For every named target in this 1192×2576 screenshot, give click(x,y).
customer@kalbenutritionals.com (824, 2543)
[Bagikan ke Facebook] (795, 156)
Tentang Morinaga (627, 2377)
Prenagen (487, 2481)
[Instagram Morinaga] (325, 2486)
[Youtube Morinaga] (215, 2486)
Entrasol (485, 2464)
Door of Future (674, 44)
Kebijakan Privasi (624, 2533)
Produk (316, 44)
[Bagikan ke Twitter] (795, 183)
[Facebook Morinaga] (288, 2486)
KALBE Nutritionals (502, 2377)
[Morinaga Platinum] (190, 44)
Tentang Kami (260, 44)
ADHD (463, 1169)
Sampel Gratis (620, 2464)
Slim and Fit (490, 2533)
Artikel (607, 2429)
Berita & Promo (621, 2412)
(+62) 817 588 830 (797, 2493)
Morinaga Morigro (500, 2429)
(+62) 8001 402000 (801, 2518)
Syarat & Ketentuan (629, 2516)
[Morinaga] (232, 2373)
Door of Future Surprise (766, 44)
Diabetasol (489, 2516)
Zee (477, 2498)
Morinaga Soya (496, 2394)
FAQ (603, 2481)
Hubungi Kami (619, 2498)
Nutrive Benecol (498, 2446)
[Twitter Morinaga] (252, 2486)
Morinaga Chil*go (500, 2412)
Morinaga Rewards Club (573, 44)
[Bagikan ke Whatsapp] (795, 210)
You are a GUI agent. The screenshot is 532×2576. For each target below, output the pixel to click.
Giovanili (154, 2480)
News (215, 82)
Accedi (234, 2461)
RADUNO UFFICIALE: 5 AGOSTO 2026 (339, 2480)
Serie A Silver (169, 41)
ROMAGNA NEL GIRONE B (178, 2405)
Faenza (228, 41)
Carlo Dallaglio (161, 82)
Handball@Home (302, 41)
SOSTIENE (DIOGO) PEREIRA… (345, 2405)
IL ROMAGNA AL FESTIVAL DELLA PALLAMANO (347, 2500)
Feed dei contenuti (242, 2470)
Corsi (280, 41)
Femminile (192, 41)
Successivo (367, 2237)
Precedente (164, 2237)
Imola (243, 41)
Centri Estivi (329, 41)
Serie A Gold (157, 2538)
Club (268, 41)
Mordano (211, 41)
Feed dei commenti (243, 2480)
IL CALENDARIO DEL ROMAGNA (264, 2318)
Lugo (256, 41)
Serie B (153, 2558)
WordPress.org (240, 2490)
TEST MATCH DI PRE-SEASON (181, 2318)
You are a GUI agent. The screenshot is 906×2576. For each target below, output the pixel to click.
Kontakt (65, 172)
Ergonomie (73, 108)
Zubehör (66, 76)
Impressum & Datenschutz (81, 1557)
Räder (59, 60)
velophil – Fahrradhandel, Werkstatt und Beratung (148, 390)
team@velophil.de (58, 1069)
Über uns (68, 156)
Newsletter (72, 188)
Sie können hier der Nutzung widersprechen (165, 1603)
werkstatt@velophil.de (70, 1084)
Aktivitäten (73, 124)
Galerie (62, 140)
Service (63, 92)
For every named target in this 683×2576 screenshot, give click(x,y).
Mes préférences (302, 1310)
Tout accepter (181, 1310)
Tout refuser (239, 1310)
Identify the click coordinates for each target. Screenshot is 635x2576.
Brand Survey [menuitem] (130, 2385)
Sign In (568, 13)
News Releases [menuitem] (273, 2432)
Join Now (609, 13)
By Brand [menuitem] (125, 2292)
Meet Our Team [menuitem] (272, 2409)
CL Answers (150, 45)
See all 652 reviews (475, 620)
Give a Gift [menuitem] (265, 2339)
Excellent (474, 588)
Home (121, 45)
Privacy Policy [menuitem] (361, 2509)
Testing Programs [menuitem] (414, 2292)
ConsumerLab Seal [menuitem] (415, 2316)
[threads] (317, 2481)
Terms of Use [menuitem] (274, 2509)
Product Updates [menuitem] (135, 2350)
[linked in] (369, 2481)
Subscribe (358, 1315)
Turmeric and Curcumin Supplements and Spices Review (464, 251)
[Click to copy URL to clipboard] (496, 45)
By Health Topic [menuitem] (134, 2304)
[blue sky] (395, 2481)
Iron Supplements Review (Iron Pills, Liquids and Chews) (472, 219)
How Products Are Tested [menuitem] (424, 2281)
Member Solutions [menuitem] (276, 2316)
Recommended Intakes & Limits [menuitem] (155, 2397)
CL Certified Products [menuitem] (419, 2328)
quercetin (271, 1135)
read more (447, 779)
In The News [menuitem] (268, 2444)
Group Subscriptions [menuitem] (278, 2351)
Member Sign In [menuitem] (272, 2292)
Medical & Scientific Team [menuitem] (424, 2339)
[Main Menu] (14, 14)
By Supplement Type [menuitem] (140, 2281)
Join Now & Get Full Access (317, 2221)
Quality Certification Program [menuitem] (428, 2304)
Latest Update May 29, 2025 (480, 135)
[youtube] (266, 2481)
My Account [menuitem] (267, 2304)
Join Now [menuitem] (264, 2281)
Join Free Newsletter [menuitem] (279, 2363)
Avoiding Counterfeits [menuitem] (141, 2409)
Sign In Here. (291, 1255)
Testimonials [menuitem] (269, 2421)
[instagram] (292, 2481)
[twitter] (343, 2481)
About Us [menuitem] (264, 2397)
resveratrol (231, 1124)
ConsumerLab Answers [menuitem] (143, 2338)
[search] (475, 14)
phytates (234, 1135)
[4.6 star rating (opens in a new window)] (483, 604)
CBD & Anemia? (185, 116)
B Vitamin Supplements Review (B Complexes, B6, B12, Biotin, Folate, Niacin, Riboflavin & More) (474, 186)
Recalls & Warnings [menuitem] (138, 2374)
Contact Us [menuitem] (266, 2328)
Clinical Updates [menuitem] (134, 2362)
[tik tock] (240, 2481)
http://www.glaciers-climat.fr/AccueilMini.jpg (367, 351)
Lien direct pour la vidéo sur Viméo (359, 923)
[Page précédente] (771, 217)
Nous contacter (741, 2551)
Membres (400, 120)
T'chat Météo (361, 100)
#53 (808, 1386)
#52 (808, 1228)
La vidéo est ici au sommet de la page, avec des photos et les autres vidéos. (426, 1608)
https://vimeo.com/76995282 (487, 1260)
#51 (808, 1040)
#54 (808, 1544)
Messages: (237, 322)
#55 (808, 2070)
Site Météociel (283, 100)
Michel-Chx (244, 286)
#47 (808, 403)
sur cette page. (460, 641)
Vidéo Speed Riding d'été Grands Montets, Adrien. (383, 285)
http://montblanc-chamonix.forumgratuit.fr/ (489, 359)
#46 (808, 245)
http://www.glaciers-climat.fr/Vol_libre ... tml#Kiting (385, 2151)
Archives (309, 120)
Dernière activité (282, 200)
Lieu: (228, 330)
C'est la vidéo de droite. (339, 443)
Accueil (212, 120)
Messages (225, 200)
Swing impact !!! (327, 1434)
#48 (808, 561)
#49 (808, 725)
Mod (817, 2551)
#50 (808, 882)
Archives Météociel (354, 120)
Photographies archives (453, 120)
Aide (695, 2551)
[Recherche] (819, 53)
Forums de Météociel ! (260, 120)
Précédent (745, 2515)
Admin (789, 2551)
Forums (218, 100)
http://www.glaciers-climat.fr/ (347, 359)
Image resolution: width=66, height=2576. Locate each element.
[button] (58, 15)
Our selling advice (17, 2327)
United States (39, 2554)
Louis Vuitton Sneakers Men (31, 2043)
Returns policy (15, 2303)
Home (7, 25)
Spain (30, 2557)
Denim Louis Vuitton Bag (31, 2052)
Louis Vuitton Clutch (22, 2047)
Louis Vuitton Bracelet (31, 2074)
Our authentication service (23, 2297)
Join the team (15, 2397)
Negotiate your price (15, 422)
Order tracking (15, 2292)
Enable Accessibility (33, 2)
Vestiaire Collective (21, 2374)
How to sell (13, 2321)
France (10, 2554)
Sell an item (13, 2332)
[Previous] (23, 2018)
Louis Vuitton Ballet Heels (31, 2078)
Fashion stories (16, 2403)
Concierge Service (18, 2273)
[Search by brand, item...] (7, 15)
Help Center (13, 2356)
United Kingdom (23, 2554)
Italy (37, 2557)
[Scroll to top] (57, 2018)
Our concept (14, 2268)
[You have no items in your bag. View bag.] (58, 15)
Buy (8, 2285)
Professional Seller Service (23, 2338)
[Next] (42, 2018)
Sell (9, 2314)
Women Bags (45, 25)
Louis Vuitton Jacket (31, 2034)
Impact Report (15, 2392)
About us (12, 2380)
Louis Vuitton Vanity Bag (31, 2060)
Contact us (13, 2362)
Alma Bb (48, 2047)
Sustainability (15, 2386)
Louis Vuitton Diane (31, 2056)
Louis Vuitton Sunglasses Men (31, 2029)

Task details –
For this exercise, return every line from the data that holds the string "Member".

Problem solution –
Member Solutions [menuitem] (276, 2316)
Member Sign In [menuitem] (272, 2292)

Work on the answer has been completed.